Cuando hablan los mayores hay que escuchar
Ya sabía yo que no iba a ver ni hostias. Empezando porque mi hermana iba de mañana y está feo comer antes de que llegue si sois solo tres. Y gracias que he visto la segunda parte. Y gracias también que no hemos visto más. Soy de esos maleducados que tiene el móvil en la mesa y ya he visto que para el minuto 6 un tipo que no recuerdo nos había marcado. Informo a la mesa: a mi hermana se la suda (bastante ha tenido con currar un festivo en Virgen del Camino) y mi padre emite un bufido que significa "yo ya sabía".
A mi padre le había calentado un poco en nuestro vermú en el salón. Que si el Chimy contra el Athletic, que si no le metemos gol a nadie... Y es que llevaba mucho tiempo sin ver un partido con mi padre y es una experiencia irrepetible. 75 años de afición al fútbol sin haberlo practicado pero sí gestionado. Años de quitar nieve en el Soto y tiempo a su familia como directivo primero y presidente del Burladés después. Viajes a Barbastro, Soria y Miranda de Ebro en "la Tercera de entonces". Tardes de cruzar los dedos para no tener que pagar la prima por ganar fuera de casa con un dinero que... no existía.
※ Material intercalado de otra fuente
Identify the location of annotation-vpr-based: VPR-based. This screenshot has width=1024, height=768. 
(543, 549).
Y todo eso después de salir de la obra de poner tubos y calderas y subir radiadores de hierro fundido; esos que le han dejado de recuerdo dos caderas de plástico y una columna operada.
Pues eso, que nos ponemos y empieza el recital en Montilivi y en el salón de su casa de Burlada. "¿Pero a quién van a ganar estos?", "Esas entregas al contrario, ¡pero si parecen el Casetas!". Avanzaba el partido y menguaban la botella de vino de Alcanadre y de cava de Mendavia mientras Osasuna daba bastante asco. El Girona, entiendo que fiel a su estilo, nos meaba saliendo con el balón jugado desde la portería. Los del filial gerundense no desentonaban y los nuestros pensaban en el viaje seguramente sin haber visto la maravilla gótica de la catedral o el puente de Eiffel sobre el Ter. Las llegadas más peligrosas eran de los franjirrojos y mi padre se empezaba a calentar. "Este Unai García si por lo menos no nos mete gol en nuestra portería como otras veces...", "¿y ahora el tronco este del Eibar?".
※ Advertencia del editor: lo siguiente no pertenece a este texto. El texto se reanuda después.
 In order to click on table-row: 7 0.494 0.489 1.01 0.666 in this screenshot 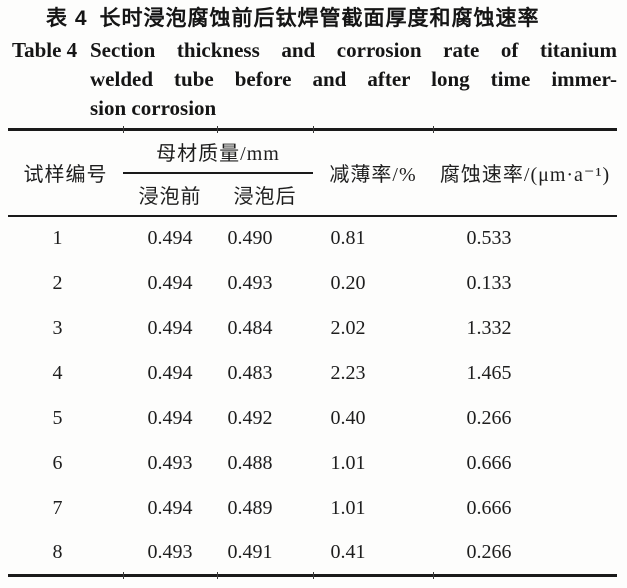, I will do `click(312, 508)`.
Dos cigarros después despreciaba cualquier comentario mío que animase a la remontada. "¿Pero qué dices? ¿Estos? ¡Qué van a remontar! Venga, venga, por favor, José María (así me llamo, sí)." En los últimos diez minutos hemos tenido tiempo para analizar el mercado de invierno. "Osasuna tiene que hacer una limpieza ahí... entre el García (Unai) y el largo (Kikeyí)... a ver el defensa derecho ese, cómo es... Vidal. Al Burladés. No cobrará, pero al menos no hace las pifias que se pega en Osasuna.", "¿Pero a este Raúl García (sic, se refería a Rubén García) qué le pasa últimamente? ¡Si no está ni para el Avance de Arre (el nombre de Avance Ezcabarte es "relativamente" reciente).
Llega el final sin meter ni miedo a Juan Carlos y el narrador anuncia que "Osasuna ha caído". "¡Pero que va a caer, ¡si lleva dos meses caído!". La faena antes del último pitillo la remata con un "si casi es mejor que baje, porque de esta manera esto es una hostia...".
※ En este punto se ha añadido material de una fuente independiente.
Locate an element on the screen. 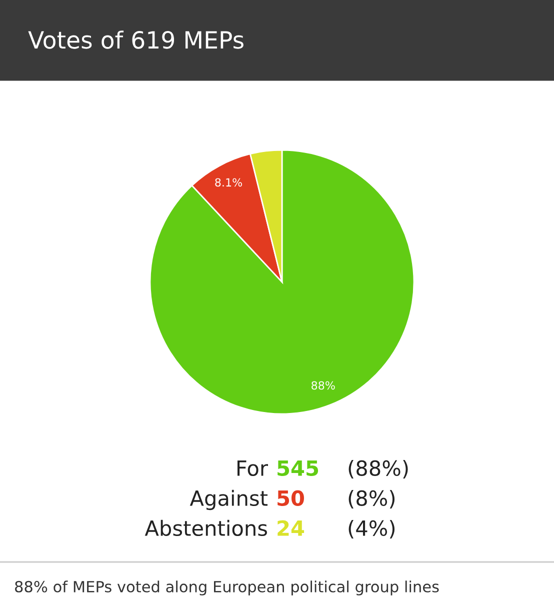 The image size is (554, 608). text: (4%) is located at coordinates (372, 529).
Casco un poco con mi hermana de los Reyes, de la biografía de Unzué que me ha caído allí y de su vida y aparece él de nuevo por la puerta.
- ¿Cuándo has dicho que juega otra vez Osasuna?
- El domingo a las seis y media de la tarde en casa contra el Cádiz. - respondo.
- Patricia, ¿de qué vas ese día?
- De mañana.
- Ah, bien, así me pones el Plus, que ando un poco pez.
Hay vida. Hay que espabilar y mucho, pero hay vida. Os lo dice José María Jaurrieta Ariztizabal, mi padre, que ya ha preguntado por el próximo.